Invasive mucinous carcinoma of the breast is characterized by clusters of neoplastic cells floating in extracellular mucin. Most of the patients are elderly and tumors are generally considered to have a relatively good prognosis when identified as "pure" mucinous tumors. Mucinous carcinoma can be divided into two subtypes: a less cellular, nonendocrine (type A), and a cellular variant with frequent neuroendocrine features (type B). A mucinous tumor is generally accepted as "pure" when at least 90% of the tumor has extracellular mucin. Mixed subtypes usually contain various amounts of invasive ductal NST or tumors with neuroendocrine differentiation. Mixed mucinous carcinomas have a worse prognosis with increased incidence of lymph node metastasis than do pure variants. Invasive lobular carcinoma, which makes 5-15% of breast cancers can show intracellular mucin production, however is exceedingly uncommon to be associated with extracellular mucin production. The pleomorphic subtype is rare comprising approximately 15% of all ILC of the breast and is generally accepted as having a more aggressive behaviour compared to nonpleomorphic variants. It is also associated with relatively increased likelihood of Her2 positivity and lower estrogen and progesterone receptor expression when compared with the classical ILC [1,2]. Based on our literature review this is only the second case of IPTLC with extracellular mucin production and a unique case with initial diagnosis of invasive mucinous carcinoma on biopsy.

2. Case Presentation

A 67-year-old postmenopausal female with no past medical or family history of cancer presented with a palpable breast mass on examination with no axillary lymphadenopathy. The mammography showed a lobulated 4.7 cm mass in the left breast upper inner quadrant. Biopsy showed a pure invasive mucinous carcinoma (Figures 1(a) and 1(b)). Tumor was ER positive in 5% of cells, PR was negative, and Her2 was equivocal (score 2+) but FISH negative. Due to weak ER expression, the receptor studies were repeated but results did not change. Patient underwent a left breast partial mastectomy and left axillary sentinel lymph node procedure.

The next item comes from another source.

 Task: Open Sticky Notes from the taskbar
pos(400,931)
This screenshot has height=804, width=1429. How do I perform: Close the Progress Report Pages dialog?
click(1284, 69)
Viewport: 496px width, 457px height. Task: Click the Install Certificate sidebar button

2.1. Final Pathology. Sections showed a 6.0 cm tumor that volume wise was 50% mucinous (Figures 2(a) and 2(b)). The Nottingham grade in nonmucinous and mucinous component was Grade III (3/3/2) and Grade II (1/3/2), respectively with an overall Grade III out of III. Tumor cells in both mucinous and nonmucinous areas lacked Ecadherin expression (Figures 3(a) and 3(b)) consistent with a lobular phenotype. Histological features of ILCEM have been previously reviewed in literature [3]. In this case the ILCEM is diagnosed as the pleomorphic subtype showing cytologic cellular features with abundant eosinophilic cytoplasm, signet ring, and plasmacytoid cells (Figure 2(c)). Lobular carcinoma in situ (LCIS), also pleomorphic type, was also identified, admixed with invasive carcinoma forming <25% of the mass. The nonmucinous component was ER positive in 60% of cells, PR negative, and Her2 equivocal (score 2+) but FISH negative. The mucinous component differed in that it was ER positive in only 10% of cells; PR and Her2 results were similar. Isolated tumor cells (ITCs) identified on keratin stained section were present in one out of two axillary sentinel lymph nodes.

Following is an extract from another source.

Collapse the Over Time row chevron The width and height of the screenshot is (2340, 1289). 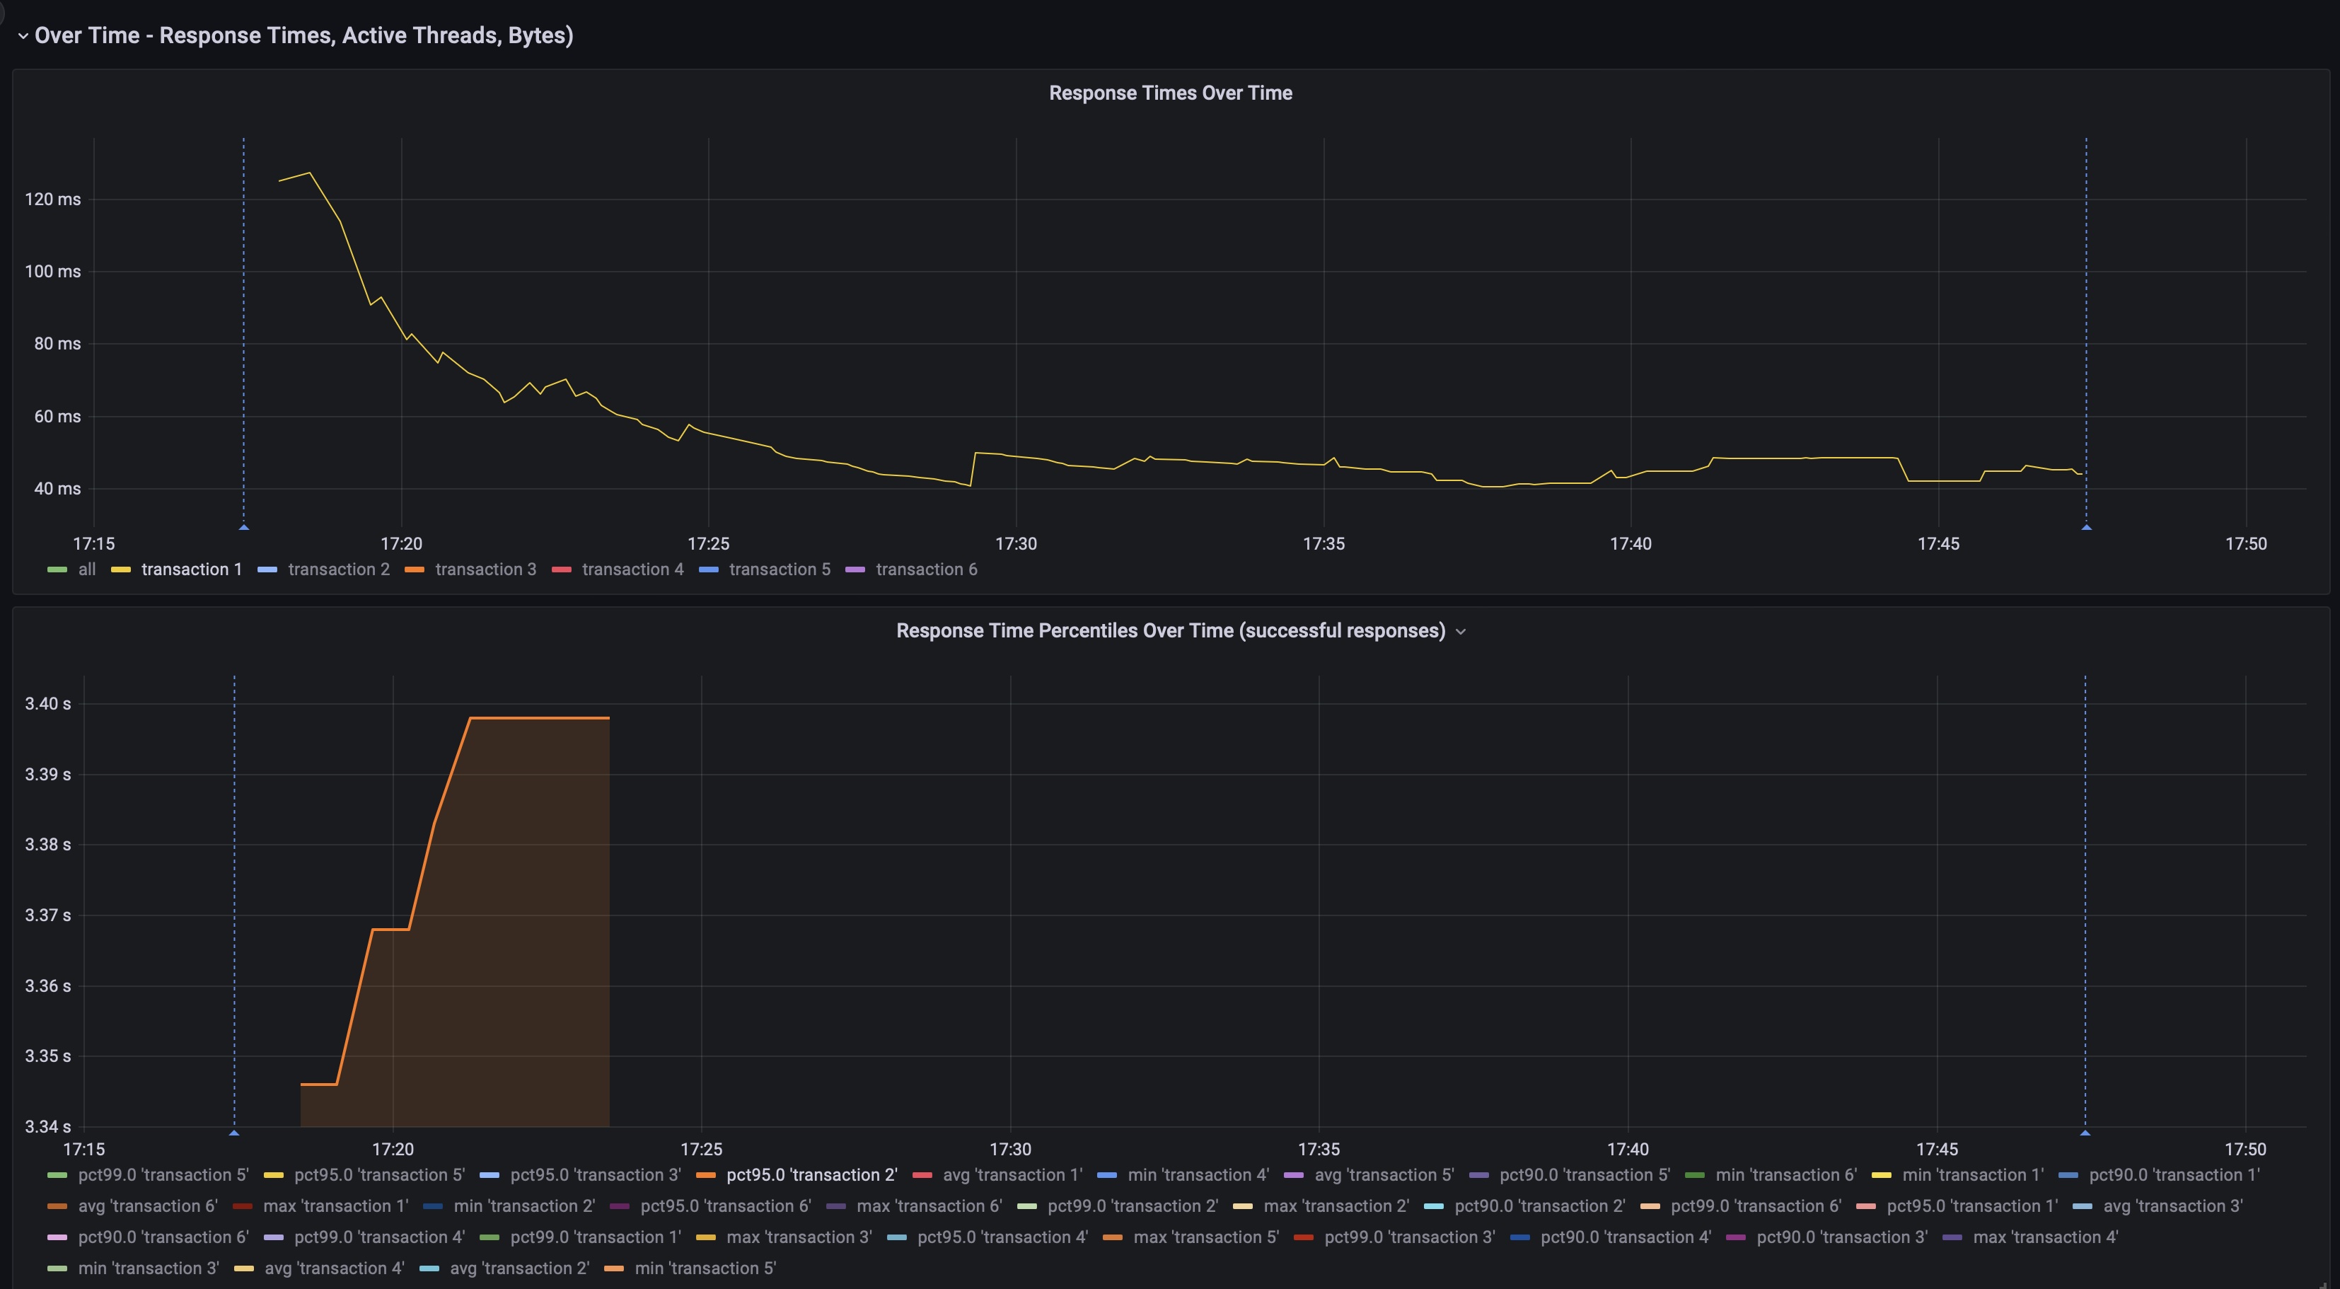pos(23,36)

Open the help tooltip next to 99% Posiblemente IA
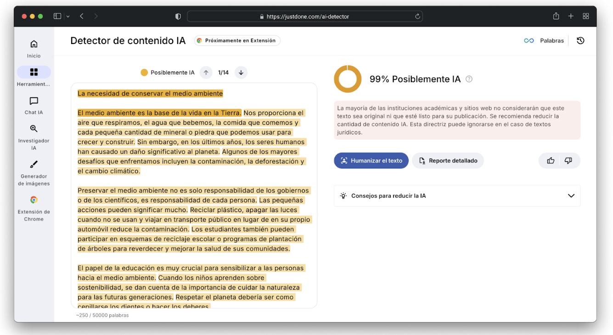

2.2. Follow-Up. The case was discussed in tumor board and the decision was to proceed with adjuvant chemotherapy followed by radiotherapy and hormonal treatment.

3. Discussion

In common practice, a diagnosis of mucinous carcinoma or ductal carcinoma with mucinous features is often made in the presence of extracellular mucin, without immunohistochemical confirmation of the ductal phenotype. Intracellular mucin and signet ring cells are common features in ILC but extracellular mucin production is not. A literature review showed eighteen cases of ILC with extracellular mucin production (ILCEM) [3-10]; however a recent publication mentioned that there are twenty-seven such reported cases [10]. Out of all those cases there is only one other possible case of pleomorphic subtype of ILC [3]. To the best of our knowledge our case is possibly the only reported case of a pleomorphic ILC presenting as a mucinous carcinoma.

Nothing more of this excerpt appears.